====== Reading text ======

Sounds awfully similar to Riak. :)

I have to say I'm not very familiar with Riak. A quick google makes it look similar in functionality. I'm not sure about speed though, RocksDB is really really fast and storage efficient. We tried out a lot of other embedded KV stores. Also Riak does seem to miss one important feature for us, iterating through the keys in lexical order. We use that a lot to build features on.

Even if this feature was/is available in Riak, I still think this was the better choice for us. Bringing this core component in house has been a real boon in gaining good and more importantly predictable performance for our API.

Iterating through keys is not trivial in Riak, you need a 2i to have that. If you have the manpower to maintain your solution and there are people with performance engineering skill it is probably good. Riak has very predictable performance and it is easy to tune and rock solid system this is why it is used in several healthcare systems and for the game that has the largest player base at the moment as well. The consistent hashing layer on the top of LevelDB which is essentially the foundation of RocksDB makes it super nice system. Anyways, I hope Keevo will be available for us as well.
The "you need 2i to have that" is too heavy.

See yugabyte that does cassandra+keevo+rocksdb+raft

Thanks for the comment and look forward to the dedicated blog post :)

Was Riak KV ever considered?

Not as far as I know. We did benchmark a lot of embedded storages before deciding on Rocksdb though.
Wasn't riak, like, less efficient than cassandra ?
What do you mean? I think Riak is much simpler and after tuning it beats Cassandra on the same HW same use case in my anecdotal experience.

======

▶ _Directions for this task_: Reproduce the Riak and RocksDB discussion above in full, unchanged.

====== Listing ======

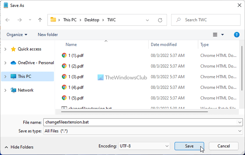This screenshot has height=155, width=245.
Task: Cancel the Save As dialog
Action: coord(223,146)
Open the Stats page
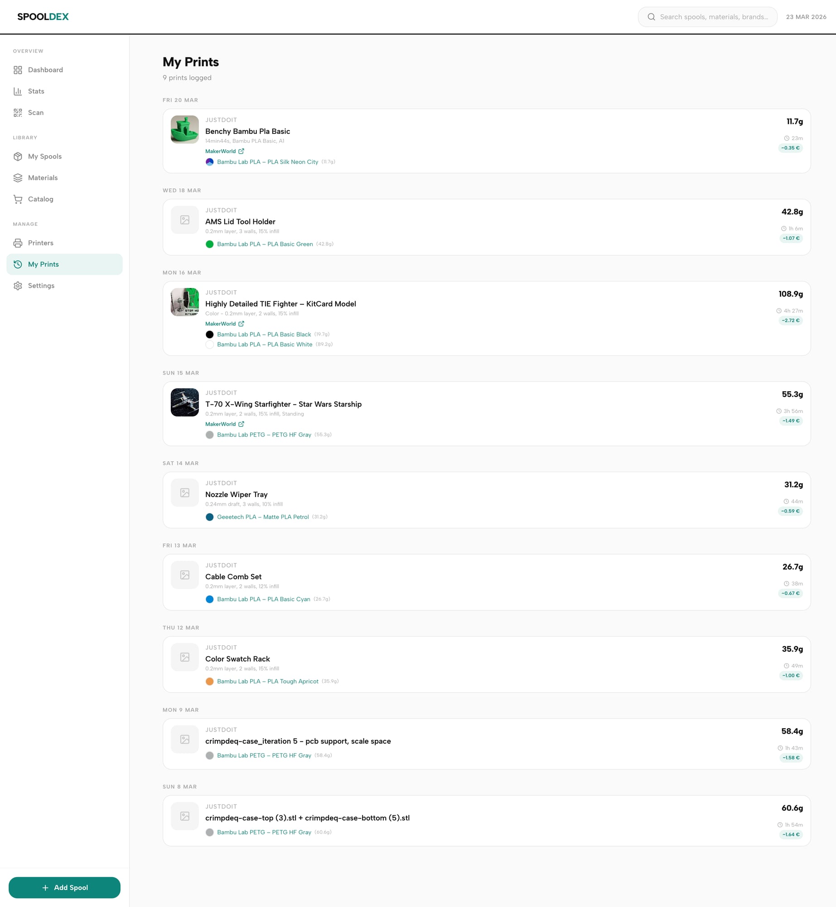The width and height of the screenshot is (836, 907). (36, 91)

======

▶ _Expected answer_:
Sounds awfully similar to Riak. :)

I have to say I'm not very familiar with Riak. A quick google makes it look similar in functionality. I'm not sure about speed though, RocksDB is really really fast and storage efficient. We tried out a lot of other embedded KV stores. Also Riak does seem to miss one important feature for us, iterating through the keys in lexical order. We use that a lot to build features on.

Even if this feature was/is available in Riak, I still think this was the better choice for us. Bringing this core component in house has been a real boon in gaining good and more importantly predictable performance for our API.

Iterating through keys is not trivial in Riak, you need a 2i to have that. If you have the manpower to maintain your solution and there are people with performance engineering skill it is probably good. Riak has very predictable performance and it is easy to tune and rock solid system this is why it is used in several healthcare systems and for the game that has the largest player base at the moment as well. The consistent hashing layer on the top of LevelDB which is essentially the foundation of RocksDB makes it super nice system. Anyways, I hope Keevo will be available for us as well.
The "you need 2i to have that" is too heavy.

See yugabyte that does cassandra+keevo+rocksdb+raft

Thanks for the comment and look forward to the dedicated blog post :)

Was Riak KV ever considered?

Not as far as I know. We did benchmark a lot of embedded storages before deciding on Rocksdb though.
Wasn't riak, like, less efficient than cassandra ?
What do you mean? I think Riak is much simpler and after tuning it beats Cassandra on the same HW same use case in my anecdotal experience.